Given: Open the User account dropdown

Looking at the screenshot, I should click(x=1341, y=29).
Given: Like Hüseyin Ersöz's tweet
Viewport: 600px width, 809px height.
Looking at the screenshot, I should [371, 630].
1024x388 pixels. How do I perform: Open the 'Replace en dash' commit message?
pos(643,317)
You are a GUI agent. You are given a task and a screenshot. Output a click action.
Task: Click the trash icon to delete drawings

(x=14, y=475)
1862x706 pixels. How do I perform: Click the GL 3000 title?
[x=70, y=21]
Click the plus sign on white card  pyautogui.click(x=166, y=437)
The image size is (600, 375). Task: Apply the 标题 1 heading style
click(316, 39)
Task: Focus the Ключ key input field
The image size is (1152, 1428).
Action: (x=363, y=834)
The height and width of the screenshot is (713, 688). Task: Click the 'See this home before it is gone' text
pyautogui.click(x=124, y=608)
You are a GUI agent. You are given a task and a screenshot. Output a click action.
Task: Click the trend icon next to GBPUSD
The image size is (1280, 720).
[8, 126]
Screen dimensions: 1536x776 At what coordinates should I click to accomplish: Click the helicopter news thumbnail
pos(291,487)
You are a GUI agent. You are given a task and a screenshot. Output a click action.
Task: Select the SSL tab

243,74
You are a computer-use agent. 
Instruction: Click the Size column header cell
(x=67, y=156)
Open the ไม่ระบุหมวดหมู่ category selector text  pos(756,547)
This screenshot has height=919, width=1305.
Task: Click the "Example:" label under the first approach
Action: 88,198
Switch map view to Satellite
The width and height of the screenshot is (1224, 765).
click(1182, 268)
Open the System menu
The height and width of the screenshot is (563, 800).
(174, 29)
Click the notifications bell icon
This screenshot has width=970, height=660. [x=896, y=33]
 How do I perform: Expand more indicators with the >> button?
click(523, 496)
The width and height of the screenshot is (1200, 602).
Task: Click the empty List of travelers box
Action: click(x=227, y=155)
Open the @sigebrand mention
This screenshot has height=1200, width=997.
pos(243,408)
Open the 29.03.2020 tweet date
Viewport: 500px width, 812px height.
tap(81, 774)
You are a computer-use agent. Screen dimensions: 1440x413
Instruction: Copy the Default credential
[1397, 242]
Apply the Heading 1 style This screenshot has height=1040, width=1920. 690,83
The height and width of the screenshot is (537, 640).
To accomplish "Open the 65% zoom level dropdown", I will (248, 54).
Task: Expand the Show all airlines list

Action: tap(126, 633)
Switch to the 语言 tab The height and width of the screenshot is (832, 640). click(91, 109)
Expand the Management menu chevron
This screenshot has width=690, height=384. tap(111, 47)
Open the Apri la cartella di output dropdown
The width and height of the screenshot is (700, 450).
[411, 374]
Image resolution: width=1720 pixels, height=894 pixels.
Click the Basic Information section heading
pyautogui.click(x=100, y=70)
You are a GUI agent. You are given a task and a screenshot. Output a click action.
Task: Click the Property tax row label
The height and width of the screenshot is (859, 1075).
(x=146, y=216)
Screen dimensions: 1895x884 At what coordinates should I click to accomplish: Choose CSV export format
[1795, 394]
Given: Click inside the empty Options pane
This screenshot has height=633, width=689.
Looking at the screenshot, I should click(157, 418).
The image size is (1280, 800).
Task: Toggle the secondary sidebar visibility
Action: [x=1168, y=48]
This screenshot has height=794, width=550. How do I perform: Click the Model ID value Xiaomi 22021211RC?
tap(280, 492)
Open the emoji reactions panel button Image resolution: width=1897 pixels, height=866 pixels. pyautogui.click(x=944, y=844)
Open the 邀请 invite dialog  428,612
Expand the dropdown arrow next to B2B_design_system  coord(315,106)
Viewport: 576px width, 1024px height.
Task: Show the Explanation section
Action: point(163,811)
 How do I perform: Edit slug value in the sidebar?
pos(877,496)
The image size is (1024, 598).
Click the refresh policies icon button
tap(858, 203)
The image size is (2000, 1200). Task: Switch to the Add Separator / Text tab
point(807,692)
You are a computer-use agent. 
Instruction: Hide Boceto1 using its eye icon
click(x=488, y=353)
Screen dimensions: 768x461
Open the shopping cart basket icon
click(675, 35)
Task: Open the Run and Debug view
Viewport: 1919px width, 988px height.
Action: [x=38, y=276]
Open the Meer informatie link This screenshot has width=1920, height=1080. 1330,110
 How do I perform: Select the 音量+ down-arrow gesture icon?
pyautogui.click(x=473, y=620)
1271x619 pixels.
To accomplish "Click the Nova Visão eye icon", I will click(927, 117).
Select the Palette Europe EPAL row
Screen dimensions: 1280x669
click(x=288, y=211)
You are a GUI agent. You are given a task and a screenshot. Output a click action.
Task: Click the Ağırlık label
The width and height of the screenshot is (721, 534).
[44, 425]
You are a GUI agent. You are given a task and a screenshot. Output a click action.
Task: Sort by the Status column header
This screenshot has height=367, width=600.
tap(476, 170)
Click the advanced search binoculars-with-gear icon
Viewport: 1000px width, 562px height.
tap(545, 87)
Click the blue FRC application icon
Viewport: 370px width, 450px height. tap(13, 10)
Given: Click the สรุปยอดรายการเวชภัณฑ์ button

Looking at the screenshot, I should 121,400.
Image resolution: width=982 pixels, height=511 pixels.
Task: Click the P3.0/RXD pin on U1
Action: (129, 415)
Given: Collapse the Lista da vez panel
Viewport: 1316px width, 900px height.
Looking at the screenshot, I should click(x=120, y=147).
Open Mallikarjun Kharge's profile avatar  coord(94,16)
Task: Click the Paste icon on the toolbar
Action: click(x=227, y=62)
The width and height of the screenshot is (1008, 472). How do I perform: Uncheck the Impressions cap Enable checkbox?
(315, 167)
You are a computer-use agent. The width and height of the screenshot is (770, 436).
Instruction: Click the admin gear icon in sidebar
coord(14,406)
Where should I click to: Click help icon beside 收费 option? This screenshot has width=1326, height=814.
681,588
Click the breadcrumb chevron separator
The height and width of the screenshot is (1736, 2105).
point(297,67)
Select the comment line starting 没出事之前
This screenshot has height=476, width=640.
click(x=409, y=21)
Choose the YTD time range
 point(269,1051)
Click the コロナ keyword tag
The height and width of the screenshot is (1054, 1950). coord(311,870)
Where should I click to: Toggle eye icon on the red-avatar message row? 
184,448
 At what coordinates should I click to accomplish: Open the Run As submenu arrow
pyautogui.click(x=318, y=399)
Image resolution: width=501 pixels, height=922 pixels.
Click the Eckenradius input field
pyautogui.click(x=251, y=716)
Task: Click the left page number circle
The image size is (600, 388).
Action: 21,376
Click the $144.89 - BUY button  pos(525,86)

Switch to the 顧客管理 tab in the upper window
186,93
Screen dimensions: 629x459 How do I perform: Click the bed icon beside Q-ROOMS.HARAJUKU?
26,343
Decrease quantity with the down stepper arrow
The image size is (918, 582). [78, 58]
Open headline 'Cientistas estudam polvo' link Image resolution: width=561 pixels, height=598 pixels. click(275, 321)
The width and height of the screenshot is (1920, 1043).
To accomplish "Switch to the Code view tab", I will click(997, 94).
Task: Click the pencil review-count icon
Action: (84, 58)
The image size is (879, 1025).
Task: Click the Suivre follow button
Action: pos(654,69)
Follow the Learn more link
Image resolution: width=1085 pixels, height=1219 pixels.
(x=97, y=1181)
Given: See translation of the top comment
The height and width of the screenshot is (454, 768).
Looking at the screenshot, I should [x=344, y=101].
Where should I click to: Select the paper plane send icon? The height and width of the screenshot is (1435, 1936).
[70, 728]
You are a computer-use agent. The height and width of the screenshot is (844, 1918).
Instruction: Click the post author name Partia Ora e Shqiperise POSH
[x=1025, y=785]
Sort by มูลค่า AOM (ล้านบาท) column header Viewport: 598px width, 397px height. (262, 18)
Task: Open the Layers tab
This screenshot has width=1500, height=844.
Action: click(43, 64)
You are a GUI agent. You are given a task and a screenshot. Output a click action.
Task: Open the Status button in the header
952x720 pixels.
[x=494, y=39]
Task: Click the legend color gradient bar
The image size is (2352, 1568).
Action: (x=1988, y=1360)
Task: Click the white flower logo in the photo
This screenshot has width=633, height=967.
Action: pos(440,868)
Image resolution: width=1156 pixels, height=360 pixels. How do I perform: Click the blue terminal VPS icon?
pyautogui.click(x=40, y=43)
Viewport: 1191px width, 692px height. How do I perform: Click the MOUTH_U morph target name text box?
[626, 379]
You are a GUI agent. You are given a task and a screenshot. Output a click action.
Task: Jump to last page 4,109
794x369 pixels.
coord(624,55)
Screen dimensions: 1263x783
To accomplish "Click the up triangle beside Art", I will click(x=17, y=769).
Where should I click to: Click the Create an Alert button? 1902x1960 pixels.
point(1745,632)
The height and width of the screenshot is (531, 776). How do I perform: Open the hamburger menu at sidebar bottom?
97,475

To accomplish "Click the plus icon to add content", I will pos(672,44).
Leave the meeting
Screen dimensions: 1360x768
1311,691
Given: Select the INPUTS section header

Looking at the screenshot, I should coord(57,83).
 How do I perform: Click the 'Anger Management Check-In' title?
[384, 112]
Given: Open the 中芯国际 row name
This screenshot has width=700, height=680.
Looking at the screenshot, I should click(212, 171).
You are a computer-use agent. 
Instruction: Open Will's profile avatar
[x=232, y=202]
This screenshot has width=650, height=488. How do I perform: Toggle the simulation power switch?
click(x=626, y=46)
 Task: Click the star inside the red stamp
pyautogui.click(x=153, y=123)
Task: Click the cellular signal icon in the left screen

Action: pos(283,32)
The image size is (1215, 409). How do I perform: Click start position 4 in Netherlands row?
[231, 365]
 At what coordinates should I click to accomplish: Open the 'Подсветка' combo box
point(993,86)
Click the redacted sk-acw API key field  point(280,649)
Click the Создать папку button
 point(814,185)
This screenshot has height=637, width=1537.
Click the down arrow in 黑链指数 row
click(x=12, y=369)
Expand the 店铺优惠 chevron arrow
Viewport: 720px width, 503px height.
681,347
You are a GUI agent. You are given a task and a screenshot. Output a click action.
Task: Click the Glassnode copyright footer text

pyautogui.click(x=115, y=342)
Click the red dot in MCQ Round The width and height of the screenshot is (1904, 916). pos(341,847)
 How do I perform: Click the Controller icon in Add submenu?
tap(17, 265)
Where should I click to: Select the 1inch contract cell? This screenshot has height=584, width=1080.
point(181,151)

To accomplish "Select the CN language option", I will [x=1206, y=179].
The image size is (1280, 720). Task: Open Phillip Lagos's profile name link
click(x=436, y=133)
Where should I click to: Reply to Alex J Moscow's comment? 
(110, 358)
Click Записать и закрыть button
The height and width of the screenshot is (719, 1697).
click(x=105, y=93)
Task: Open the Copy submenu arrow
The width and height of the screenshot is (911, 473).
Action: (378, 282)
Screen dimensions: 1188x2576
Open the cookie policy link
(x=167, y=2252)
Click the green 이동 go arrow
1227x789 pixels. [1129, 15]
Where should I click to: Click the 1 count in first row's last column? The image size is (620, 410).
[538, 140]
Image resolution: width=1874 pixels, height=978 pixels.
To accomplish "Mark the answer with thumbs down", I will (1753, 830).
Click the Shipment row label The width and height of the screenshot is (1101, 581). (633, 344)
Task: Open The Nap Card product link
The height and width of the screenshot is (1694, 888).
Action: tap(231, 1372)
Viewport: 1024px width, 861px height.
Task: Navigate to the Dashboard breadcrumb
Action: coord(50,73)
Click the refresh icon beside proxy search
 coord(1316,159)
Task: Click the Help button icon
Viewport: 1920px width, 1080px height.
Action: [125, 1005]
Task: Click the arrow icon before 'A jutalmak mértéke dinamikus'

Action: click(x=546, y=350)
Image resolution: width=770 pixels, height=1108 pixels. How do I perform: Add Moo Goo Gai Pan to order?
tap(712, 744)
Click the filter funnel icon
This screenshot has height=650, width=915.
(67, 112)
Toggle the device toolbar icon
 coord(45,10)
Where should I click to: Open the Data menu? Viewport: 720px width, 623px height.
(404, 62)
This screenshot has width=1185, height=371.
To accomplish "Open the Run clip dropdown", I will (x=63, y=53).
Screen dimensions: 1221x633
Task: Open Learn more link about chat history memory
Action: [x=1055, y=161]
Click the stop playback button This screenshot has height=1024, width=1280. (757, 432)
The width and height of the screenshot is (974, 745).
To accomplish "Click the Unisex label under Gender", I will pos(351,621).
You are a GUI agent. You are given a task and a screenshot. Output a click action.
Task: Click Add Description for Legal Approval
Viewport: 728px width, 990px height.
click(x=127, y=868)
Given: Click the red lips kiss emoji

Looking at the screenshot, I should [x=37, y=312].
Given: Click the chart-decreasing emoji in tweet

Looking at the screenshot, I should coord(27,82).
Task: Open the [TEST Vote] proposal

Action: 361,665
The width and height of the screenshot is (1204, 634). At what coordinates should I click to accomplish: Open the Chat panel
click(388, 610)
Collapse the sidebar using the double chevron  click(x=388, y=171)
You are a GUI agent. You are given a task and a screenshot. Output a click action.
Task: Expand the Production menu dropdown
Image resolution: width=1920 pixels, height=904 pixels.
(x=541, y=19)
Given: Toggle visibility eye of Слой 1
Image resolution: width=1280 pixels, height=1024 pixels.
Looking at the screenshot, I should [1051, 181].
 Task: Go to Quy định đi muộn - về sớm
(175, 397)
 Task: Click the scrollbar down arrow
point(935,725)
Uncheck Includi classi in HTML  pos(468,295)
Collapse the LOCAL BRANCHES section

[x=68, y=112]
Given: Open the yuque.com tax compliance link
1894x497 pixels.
══════════════════════════════
Look through the entries and find each line that has the string "plus". Copy those lines.

Click the plus sign on white card  pyautogui.click(x=166, y=437)
To accomplish "Click the plus icon to add content", I will pos(672,44).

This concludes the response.